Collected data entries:
"""

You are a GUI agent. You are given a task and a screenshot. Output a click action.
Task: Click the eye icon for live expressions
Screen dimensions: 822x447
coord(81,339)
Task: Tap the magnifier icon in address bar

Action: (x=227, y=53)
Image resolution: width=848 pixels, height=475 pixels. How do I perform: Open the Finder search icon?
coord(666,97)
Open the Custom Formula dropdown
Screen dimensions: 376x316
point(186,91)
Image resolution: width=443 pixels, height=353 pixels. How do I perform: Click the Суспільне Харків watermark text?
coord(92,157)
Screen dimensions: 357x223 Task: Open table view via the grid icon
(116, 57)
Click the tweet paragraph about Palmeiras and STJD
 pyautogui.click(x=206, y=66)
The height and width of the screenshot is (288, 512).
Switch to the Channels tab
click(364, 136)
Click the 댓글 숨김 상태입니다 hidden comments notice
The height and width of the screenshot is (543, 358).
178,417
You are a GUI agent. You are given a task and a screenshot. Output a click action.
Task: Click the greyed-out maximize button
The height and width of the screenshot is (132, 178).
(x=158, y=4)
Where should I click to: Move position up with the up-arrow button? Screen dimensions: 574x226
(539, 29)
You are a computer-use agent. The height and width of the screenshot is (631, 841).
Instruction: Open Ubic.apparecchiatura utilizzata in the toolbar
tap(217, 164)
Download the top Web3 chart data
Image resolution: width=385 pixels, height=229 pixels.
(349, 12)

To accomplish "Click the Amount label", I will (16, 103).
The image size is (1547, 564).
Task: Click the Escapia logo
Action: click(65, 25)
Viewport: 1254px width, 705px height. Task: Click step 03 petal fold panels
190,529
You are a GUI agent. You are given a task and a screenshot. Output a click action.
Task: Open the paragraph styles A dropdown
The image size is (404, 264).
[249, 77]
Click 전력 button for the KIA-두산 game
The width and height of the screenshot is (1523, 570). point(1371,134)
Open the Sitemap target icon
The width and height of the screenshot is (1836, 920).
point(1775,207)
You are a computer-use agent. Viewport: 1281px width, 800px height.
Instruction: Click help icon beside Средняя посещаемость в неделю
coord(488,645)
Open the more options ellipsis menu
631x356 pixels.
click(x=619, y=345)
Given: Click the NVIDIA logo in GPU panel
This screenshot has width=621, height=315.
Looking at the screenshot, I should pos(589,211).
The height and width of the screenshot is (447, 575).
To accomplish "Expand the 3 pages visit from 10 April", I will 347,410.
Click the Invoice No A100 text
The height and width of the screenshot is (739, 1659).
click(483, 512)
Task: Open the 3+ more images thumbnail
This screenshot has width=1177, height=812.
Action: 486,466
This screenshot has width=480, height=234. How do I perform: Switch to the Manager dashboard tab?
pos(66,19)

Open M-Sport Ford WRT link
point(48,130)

"""

Repeat exactly the lines starting at the line with "Where should I" and ending with the final line of the entries. Include nothing else.

Where should I click to: Move position up with the up-arrow button? Screen dimensions: 574x226
(539, 29)
You are a computer-use agent. The height and width of the screenshot is (631, 841).
Instruction: Open Ubic.apparecchiatura utilizzata in the toolbar
tap(217, 164)
Download the top Web3 chart data
Image resolution: width=385 pixels, height=229 pixels.
(349, 12)

To accomplish "Click the Amount label", I will (16, 103).
The image size is (1547, 564).
Task: Click the Escapia logo
Action: click(65, 25)
Viewport: 1254px width, 705px height. Task: Click step 03 petal fold panels
190,529
You are a GUI agent. You are given a task and a screenshot. Output a click action.
Task: Open the paragraph styles A dropdown
The image size is (404, 264).
[249, 77]
Click 전력 button for the KIA-두산 game
The width and height of the screenshot is (1523, 570). point(1371,134)
Open the Sitemap target icon
The width and height of the screenshot is (1836, 920).
point(1775,207)
You are a computer-use agent. Viewport: 1281px width, 800px height.
Instruction: Click help icon beside Средняя посещаемость в неделю
coord(488,645)
Open the more options ellipsis menu
631x356 pixels.
click(x=619, y=345)
Given: Click the NVIDIA logo in GPU panel
This screenshot has width=621, height=315.
Looking at the screenshot, I should pos(589,211).
The height and width of the screenshot is (447, 575).
To accomplish "Expand the 3 pages visit from 10 April", I will 347,410.
Click the Invoice No A100 text
The height and width of the screenshot is (739, 1659).
click(483, 512)
Task: Open the 3+ more images thumbnail
This screenshot has width=1177, height=812.
Action: 486,466
This screenshot has width=480, height=234. How do I perform: Switch to the Manager dashboard tab?
pos(66,19)

Open M-Sport Ford WRT link
point(48,130)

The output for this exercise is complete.